Não se pode pôr em dúvida a afirmação do ministro Joaquim Barbosa quanto a problemas de saúde que limitam sua atividade no Supremo Tribunal Federal (STF).

Nem é disso que tratam seus críticos dentro do próprio tribunal, mas da falta de uma iniciativa sua na direção de uma solução funcional definitiva que não estenda os efeitos do paciente aos contribuintes na fila de espera do julgamento dos 13.193 processos sob sua guarda.

As sucessivas licenças do ministro o afastaram do trabalho desde 26 de abril, o que o torna o campeão de processos estocados, apesar de poupado  de distribuições no período da licença.

Qualquer trabalhador já estaria submetido ao regime do INSS, sem ônus para seu empregador, e lutando por um laudo pericial que lhe garantisse aposentadoria por impossibilidade de exercer plenamente suas atividades.

A nota oficial do ministro, em reação ao registro, pelo Estadão, de sua presença num bar de Brasília, depois de comparecer a festa na cidade, repete um padrão político de responder a questionamentos objetivos com a teoria conspiratória. No caso, a de vítima de grupos que o querem fora do STF.

Teria obrigação de nominar os conspiradores, já que seus principais críticos estão dentro do próprio STF e assumindo publicamente a cobrança por uma solução. “Que se defina essa situação”, disse Marco Aurélio Mello.
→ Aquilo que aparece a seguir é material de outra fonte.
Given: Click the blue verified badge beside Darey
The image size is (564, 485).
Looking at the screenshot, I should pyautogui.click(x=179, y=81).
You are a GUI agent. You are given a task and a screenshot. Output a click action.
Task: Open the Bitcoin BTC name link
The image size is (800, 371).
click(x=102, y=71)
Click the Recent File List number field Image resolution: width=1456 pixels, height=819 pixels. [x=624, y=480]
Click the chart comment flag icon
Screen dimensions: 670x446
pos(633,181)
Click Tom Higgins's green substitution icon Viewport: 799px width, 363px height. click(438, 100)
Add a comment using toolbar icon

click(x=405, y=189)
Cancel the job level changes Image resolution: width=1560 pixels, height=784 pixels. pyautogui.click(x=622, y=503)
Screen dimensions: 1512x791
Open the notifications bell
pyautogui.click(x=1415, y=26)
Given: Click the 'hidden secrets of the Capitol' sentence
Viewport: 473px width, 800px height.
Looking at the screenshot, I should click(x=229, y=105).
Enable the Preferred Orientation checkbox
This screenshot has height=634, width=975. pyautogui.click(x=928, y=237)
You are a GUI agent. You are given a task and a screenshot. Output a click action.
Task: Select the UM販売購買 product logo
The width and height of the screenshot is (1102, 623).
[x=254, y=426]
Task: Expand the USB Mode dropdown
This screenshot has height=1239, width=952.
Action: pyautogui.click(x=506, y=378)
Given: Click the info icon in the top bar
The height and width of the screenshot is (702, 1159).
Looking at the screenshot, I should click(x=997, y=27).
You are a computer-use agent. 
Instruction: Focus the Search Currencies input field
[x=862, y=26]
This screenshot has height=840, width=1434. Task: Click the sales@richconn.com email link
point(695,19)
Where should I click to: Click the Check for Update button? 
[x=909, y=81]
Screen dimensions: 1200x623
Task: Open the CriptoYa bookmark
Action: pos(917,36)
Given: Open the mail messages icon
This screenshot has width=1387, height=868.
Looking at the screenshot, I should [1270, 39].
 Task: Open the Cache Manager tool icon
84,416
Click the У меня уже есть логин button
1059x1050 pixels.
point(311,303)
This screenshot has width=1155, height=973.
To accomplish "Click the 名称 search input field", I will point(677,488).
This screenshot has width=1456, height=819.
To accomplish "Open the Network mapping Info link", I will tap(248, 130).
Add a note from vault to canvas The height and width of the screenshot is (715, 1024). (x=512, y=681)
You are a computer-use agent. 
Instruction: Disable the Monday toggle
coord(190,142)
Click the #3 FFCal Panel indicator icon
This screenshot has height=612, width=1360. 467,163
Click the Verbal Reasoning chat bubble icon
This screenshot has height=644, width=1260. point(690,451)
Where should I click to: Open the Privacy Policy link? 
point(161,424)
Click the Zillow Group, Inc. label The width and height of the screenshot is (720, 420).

O presidente da Ordem dos Advogados do Brasil (OAB), Ophir Cavalcante, vai além: “Não há coerência entre a postura de não trabalhar por um problema de saúde, que é natural, qualquer pessoa pode ter, e de uma vida social onde isso não é demonstrado”, pondera.

Como se vê, os críticos de Barbosa se expõem, o que invalida a tese conspiratória de que se vale o ministro.

Barbosa chama de “fabricantes de escândalos” os repórteres que registraram sua presença num bar em Brasília e compara-os aos paparazzi – fotógrafos que invadem ambientes privados para obter fotos de celebridades e vendê-las a preços milionários.

Diz que “sorrateiramente” teve a privacidade invadida em momentos de lazer recomendados pelos médicos que o tratam.

É mais uma interpretação em causa própria que reforça a avaliação de que os homens públicos brasileiros não se consideram obrigados a prestar contas e acham que o espaço público é privado.

Por essa visão distorcida, um ministro da suprema corte brasileira considera sorrateira e invasiva uma foto sua, durante licença médica, em um dos bares mais badalados da Capital,  freqüentado por jornalistas, políticos e empresários e a considera de “qualidade duvidosa”.

Seja lá o que essa última avaliação queira dizer – e independentemente da sinceridade de Barbosa quanto à sua dificuldade em suportar as longas sessões do tribunal -, essa postura justifica as críticas que tem recebido.